Ativistas mobilizam petição para acabar com violência policial em manifestações

Foto: Fernando DK/Democratize

Petição lançada pela organização Minha Sampa tem como objetivo pressionar o Tribunal de Justiça de SP, para manter decisão que restringe o uso de balas de borracha e bombas de gás lacrimogêneo pela polícia em manifestações.

O Minha Sampa lançou nesta semana uma petição para pressionar o Tribunal de Justiça de São Paulo, com objetivo de parar com a violência policial durante manifestações populares.

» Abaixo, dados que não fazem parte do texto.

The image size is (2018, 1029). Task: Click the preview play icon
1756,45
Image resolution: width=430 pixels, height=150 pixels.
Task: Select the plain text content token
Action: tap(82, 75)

O TJSP deverá decidir no dia 12 de abril (terça-feira) se mantém a decisão que restringe o uso de bala de borracha e bombas de gás lacrimogêneo pela PM de São Paulo em manifestações, além de determinar que todos os agentes estejam identificados e que a PM elabore uma norma clara e pública, baseada em parâmetros internacionais, que regule o uso da força nesses atos.

Em menos de 36 horas, mais de 7.500 pessoas assinaram a petição neste link. A decisão sobre a manutenção ou não dessa liminar depende dos desembargadores Maurício Fiorito, Camargo Pereira e Antônio Carlos Malheiros.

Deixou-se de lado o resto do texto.